**DATA RECORDS**.
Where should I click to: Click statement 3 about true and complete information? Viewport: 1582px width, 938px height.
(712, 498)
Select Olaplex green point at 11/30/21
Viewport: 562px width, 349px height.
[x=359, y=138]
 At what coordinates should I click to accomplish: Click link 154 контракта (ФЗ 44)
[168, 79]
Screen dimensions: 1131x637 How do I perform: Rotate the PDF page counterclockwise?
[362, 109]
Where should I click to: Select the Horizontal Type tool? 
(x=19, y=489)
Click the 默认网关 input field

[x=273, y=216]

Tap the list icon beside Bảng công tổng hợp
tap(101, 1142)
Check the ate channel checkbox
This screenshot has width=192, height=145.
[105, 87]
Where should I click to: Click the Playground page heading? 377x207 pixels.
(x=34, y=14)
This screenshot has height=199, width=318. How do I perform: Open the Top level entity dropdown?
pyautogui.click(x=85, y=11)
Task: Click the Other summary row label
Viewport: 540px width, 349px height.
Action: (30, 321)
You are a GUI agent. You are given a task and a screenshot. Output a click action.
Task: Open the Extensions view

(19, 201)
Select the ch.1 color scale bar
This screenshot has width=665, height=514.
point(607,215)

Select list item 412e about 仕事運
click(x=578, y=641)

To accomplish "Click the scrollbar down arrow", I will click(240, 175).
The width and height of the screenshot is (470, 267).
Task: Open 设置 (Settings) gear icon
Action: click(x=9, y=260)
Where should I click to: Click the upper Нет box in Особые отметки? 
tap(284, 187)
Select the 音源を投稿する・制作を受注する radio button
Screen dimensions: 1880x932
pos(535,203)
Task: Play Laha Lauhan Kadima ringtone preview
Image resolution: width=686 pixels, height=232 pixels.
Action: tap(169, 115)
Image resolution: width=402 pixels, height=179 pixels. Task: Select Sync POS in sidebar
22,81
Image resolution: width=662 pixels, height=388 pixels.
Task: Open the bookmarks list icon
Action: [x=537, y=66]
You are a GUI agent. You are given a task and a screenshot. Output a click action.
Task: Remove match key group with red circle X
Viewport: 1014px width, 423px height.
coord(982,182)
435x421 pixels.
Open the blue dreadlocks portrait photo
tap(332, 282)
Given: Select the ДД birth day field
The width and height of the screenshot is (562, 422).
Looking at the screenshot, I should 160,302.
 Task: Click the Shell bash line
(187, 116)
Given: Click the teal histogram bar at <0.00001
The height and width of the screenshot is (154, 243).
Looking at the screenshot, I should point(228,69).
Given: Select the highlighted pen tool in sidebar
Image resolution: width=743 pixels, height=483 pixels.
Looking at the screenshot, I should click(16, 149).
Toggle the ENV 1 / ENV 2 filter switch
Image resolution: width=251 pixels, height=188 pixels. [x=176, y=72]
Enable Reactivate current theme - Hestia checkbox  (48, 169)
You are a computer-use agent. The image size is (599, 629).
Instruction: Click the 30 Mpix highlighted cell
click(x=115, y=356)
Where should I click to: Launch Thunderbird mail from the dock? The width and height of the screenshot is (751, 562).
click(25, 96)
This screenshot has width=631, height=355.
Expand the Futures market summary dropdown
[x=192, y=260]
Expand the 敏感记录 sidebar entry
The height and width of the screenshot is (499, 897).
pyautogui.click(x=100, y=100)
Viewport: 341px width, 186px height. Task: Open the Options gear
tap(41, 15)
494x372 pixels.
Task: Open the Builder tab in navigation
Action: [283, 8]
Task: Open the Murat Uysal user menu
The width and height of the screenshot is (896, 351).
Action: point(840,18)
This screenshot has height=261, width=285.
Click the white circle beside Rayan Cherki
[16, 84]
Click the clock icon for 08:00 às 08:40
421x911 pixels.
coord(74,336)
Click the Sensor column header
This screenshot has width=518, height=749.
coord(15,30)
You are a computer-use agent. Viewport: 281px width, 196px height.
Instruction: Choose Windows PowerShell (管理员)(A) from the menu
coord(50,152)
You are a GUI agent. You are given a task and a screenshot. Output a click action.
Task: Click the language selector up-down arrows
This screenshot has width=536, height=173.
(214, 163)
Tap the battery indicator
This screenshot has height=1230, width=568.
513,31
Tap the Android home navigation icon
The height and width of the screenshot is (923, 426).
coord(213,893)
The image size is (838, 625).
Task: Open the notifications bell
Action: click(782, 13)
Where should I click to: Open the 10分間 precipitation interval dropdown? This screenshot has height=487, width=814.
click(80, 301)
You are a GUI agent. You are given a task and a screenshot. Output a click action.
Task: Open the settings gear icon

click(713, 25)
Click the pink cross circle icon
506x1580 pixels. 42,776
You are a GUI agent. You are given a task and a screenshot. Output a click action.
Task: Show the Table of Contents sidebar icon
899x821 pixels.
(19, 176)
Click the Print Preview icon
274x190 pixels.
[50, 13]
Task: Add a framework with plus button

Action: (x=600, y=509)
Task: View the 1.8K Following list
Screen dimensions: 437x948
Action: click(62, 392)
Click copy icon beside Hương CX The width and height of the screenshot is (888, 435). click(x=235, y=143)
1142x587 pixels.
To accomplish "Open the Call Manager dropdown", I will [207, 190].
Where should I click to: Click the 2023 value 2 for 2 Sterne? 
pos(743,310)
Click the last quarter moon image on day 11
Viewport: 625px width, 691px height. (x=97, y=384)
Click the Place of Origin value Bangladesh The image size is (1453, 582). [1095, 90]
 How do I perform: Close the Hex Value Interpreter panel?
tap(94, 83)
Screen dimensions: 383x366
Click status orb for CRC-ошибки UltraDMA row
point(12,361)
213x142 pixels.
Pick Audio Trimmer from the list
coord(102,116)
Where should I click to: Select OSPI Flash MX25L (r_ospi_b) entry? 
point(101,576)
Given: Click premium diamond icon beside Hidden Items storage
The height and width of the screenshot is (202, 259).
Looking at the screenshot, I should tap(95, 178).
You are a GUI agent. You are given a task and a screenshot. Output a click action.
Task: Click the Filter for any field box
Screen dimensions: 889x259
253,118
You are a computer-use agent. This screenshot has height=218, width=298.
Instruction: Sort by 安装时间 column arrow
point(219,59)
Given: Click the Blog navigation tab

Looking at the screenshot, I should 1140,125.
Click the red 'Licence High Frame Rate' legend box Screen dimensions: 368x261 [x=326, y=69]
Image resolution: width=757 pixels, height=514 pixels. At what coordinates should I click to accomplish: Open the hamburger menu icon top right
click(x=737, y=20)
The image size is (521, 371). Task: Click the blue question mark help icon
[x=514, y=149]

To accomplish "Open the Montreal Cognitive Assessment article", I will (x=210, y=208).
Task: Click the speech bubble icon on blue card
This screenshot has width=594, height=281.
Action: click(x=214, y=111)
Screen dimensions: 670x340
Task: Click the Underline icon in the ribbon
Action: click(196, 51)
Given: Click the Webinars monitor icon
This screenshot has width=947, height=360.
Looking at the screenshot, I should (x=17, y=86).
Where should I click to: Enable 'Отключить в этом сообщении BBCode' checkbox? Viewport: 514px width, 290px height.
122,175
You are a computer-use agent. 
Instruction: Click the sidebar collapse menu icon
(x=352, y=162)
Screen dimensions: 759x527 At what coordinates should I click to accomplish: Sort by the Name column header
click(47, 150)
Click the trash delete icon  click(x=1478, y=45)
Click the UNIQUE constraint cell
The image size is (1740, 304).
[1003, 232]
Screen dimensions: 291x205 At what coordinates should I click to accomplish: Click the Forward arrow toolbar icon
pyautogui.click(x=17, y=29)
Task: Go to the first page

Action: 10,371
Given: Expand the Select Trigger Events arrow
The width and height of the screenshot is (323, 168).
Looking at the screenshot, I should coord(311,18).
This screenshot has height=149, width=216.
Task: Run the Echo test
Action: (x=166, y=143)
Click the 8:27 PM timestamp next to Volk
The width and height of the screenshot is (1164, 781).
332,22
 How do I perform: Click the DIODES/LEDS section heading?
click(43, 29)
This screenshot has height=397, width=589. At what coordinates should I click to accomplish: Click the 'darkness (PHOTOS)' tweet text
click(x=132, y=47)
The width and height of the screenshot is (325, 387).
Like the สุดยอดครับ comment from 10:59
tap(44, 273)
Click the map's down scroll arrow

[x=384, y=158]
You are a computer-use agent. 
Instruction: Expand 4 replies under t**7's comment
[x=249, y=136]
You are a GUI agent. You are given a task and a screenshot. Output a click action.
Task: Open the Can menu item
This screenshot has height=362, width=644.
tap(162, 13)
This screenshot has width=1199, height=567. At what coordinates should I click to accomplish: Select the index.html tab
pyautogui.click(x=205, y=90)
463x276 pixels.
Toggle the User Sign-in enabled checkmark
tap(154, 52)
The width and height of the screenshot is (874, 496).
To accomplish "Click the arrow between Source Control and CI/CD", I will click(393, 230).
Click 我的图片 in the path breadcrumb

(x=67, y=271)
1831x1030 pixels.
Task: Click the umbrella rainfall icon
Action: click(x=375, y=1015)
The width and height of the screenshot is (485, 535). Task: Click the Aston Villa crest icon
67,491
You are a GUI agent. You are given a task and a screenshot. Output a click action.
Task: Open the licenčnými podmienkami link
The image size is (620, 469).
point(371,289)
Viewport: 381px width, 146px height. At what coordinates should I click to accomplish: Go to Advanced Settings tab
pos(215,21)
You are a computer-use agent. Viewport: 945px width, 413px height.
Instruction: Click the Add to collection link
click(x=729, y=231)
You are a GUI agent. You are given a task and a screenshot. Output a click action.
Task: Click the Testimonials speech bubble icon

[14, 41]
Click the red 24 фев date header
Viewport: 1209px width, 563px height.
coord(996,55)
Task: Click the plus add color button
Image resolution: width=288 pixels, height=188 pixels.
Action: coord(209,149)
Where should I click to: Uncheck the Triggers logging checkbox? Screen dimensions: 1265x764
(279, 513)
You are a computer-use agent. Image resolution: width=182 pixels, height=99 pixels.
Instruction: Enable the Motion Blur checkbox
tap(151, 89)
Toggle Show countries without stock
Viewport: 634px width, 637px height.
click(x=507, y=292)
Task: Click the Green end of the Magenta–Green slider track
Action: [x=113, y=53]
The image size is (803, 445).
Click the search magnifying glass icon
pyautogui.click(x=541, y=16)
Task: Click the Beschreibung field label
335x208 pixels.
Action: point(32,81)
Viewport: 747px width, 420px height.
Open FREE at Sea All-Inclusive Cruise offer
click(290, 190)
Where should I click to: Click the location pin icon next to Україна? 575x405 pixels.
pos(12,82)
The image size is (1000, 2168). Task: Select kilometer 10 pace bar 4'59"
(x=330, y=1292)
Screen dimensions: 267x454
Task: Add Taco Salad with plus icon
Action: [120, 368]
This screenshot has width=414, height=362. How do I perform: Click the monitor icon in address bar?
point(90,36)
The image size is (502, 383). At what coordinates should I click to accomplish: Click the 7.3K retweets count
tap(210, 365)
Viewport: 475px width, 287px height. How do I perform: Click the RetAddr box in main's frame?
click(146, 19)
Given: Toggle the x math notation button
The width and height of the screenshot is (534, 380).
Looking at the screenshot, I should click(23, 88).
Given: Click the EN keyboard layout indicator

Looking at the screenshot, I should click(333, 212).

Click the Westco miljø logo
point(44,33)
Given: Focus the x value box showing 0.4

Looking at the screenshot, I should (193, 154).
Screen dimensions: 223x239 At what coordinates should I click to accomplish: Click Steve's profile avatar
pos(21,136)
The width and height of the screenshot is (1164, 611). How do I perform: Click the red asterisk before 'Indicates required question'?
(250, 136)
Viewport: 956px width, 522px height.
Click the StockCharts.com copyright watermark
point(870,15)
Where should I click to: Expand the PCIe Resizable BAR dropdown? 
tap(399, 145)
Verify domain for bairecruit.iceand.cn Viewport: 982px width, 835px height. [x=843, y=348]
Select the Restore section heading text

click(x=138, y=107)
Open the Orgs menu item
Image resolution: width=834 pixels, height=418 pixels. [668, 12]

**EXERCISE AIM**. Find how many lines in the material above contain "computer", and answer with that number only.

**RESPONSE BELOW**. 7